As soon as the Internet users noticed the man's hoodie, they couldn't help but start posting a string of tweets over why they were wearing it. 

One Internet user pointed out to a tweet that has since been deleted, where Trump's daughter, Ivanka Trump, referred to this group of rioters as "American Patriots," and she was appropriately dragged for making such a wildly incorrect characterization of the people responsible for the incident. The tweet read: "Ivanka Trump called them American patriots. That's a 'Camp Auschwitz' shirt."

One Twitter user said, "A rioter today wore a hoodie that says Camp Auschwitz on it. When Jewish people tell you they fear for their life, start believing them." Another posted, "Donald told the protestors he loved them, Ivanka called them American Patriots. One of these piglets is wearing a Camp Auschwitz hoodie, call them what they really are neo-nazi terrorist scum." A third wrote, "It really is crazy to me how hateful people can be. a Camp Auschwitz sweatshirt?!? and Ivanka Trump called them 'American patriots' so happy in a couple of days ur family will be nothing to this country."



 



 

 



 

 



 

 

One Twitter user said, "Great news for the guy wearing a Camp Auschwitz hoodie who tried to overthrow the government today: the president of the united states loves you!" Another one sarcastically said, "You had people in the Capitol that were very fine people, on both sides, including the guy with the Camp Auschwitz T-shirt."

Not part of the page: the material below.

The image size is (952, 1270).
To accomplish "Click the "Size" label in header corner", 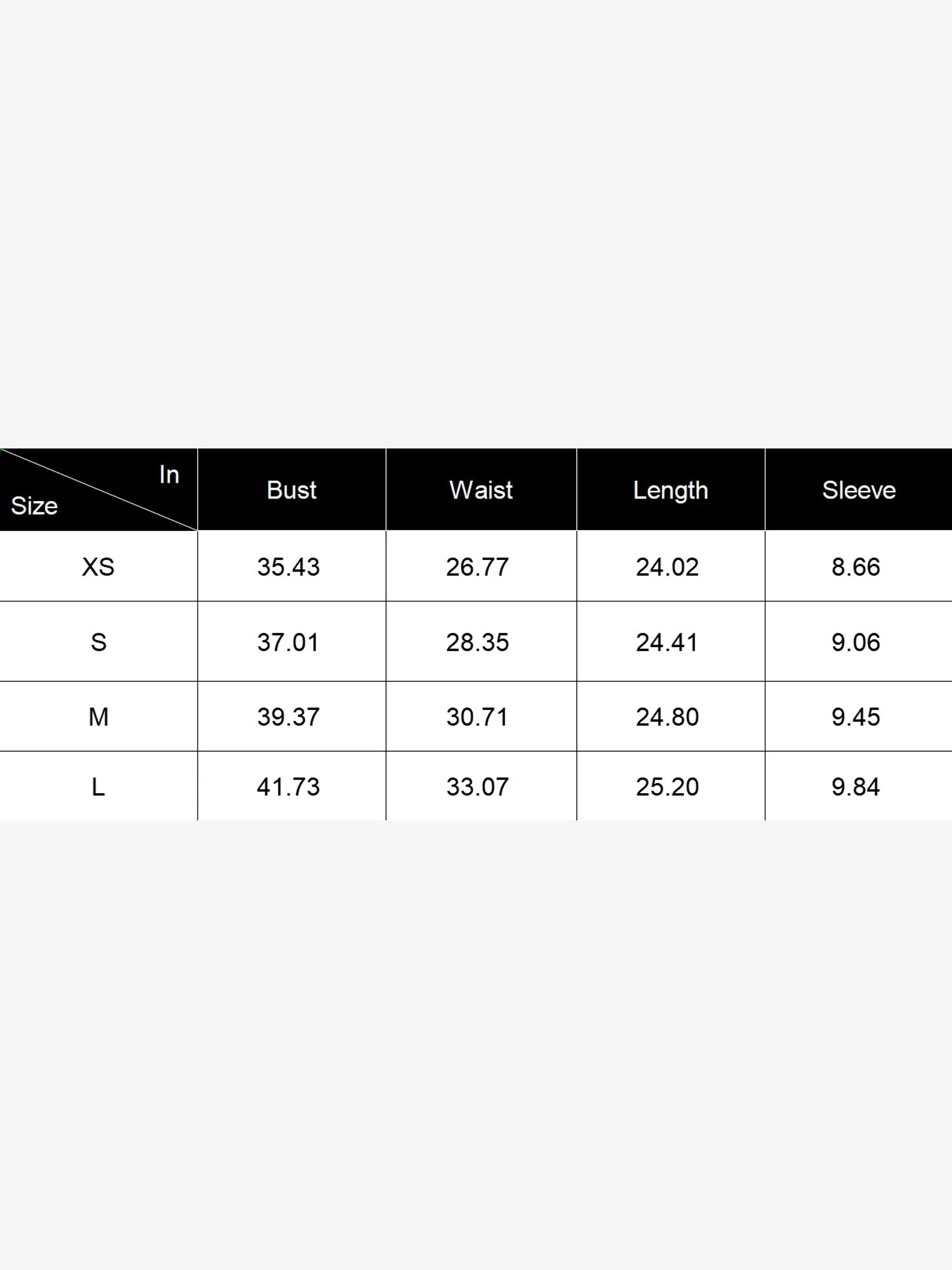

One angry citizen said, "I'll be sure to tell my 95-year-old grandmother, who survived the Nazi Concentration Camps... That Trump called the DOMESTIC TERRORISTS who invaded the Capitol 'very special' & 'loves them'. Including this POS wearing a Camp Auschwitz sweatshirt."



 



 



 

 

What was the Auschwitz concentration camp?

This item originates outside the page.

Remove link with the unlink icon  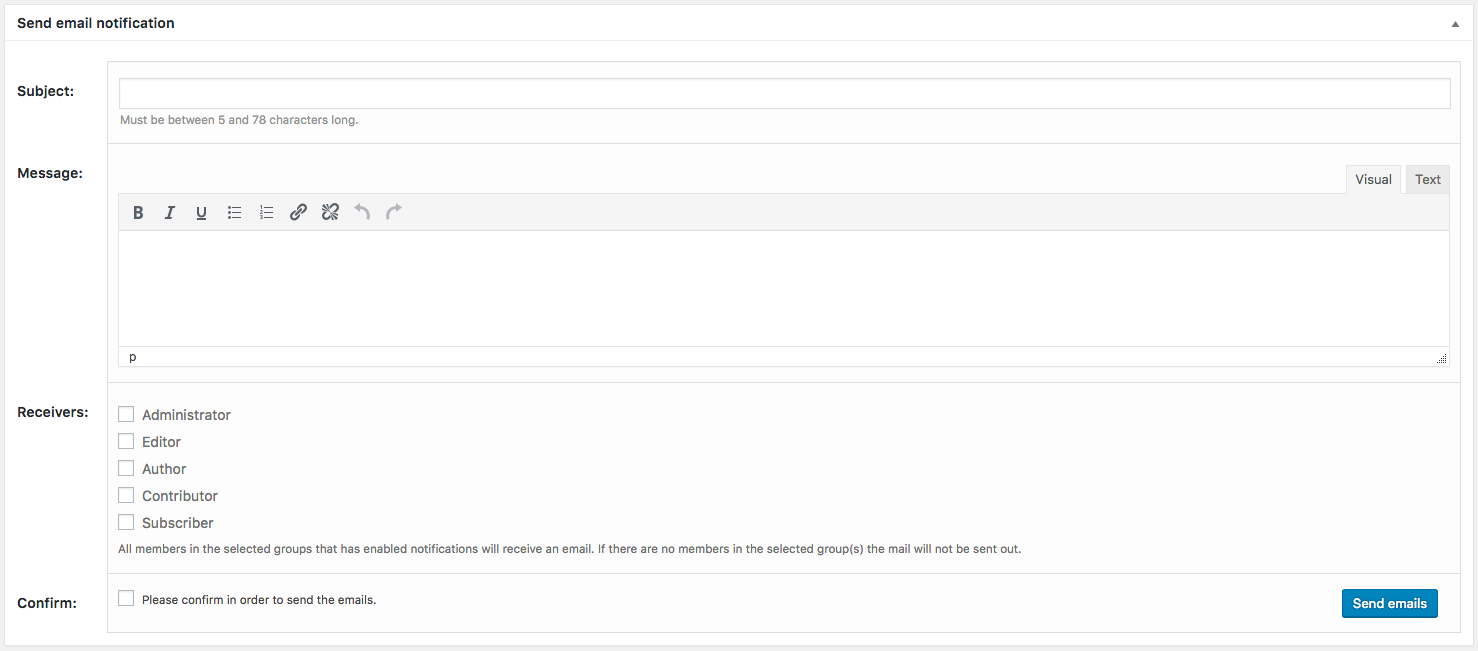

The Auschwitz concentration camp was a complex of over 40 concentration and extermination camps operated by Nazi Germany in occupied Poland during World War II and the Holocaust.

The first Nazi base in Auschwitz, named after the nearby Silesian town of Oświęcim, was set up in May 1940, 37 miles west of Krakow. Now known as Auschwitz I, the site covered 40 square kilometers. In January 1942, the Nazi party decided to roll out the “Final Solution”. Camps devoted only to the extermination of Jews had been created before, but this was formalized by SS Lieutenant General Reinhard Heydrich in a speech at the Wannsee conference. The extermination camp Auschwitz II (or Auschwitz-Birkenau) was opened in the same year.

The gates of the Nazi concentration camp at Auschwitz, Poland, circa 1965 (Getty Images)

 

On January 27, 1945, Soviet soldiers entered the gates of the Auschwitz concentration camp complex in south-west Poland. The site had been evacuated by the Nazis just days earlier. Thus ended the largest mass murder in a single location in human history. According to the US Holocaust Memorial Museum, the German SS systematically killed at least 960,000 of the 1.1-1.3 million Jews deported to the camp.

The death toll includes 960,000 Jews (865,000 of whom were gassed on arrival), 74,000 non-Jewish Poles, 21,000 Roma, 15,000 Soviet prisoners of war, and up to 15,000 other Europeans. Those not gassed died of starvation, exhaustion, disease, individual executions, or beatings. Others were killed during medical experiments.

A delegation of survivors of the Auschwitz concentration camp (Getty Images)

 

More people died at Auschwitz than at any other Nazi concentration camp and probably than at any death camp in history. The Soviet troops found terrible evidence of the horror. About 7,000 starving prisoners were found alive in the camp. Millions of items of clothing that once belonged to men, women and children were discovered along with 6,350kg of human hair. The Auschwitz museum holds more than 100,000 pairs of shoes, 12,000 kitchen utensils, 3,800 suitcases and 350 striped camp garments.

According to the numbers provided by the US Holocaust Memorial Museum, Auschwitz was the site of the most deaths (1.1 million) of any of the six dedicated extermination camps. By these estimates, Auschwitz was the site of at least one out of every six deaths during the Holocaust. The only camp with comparable figures was Treblinka in north-east Poland, where about 850,000 are thought to have died.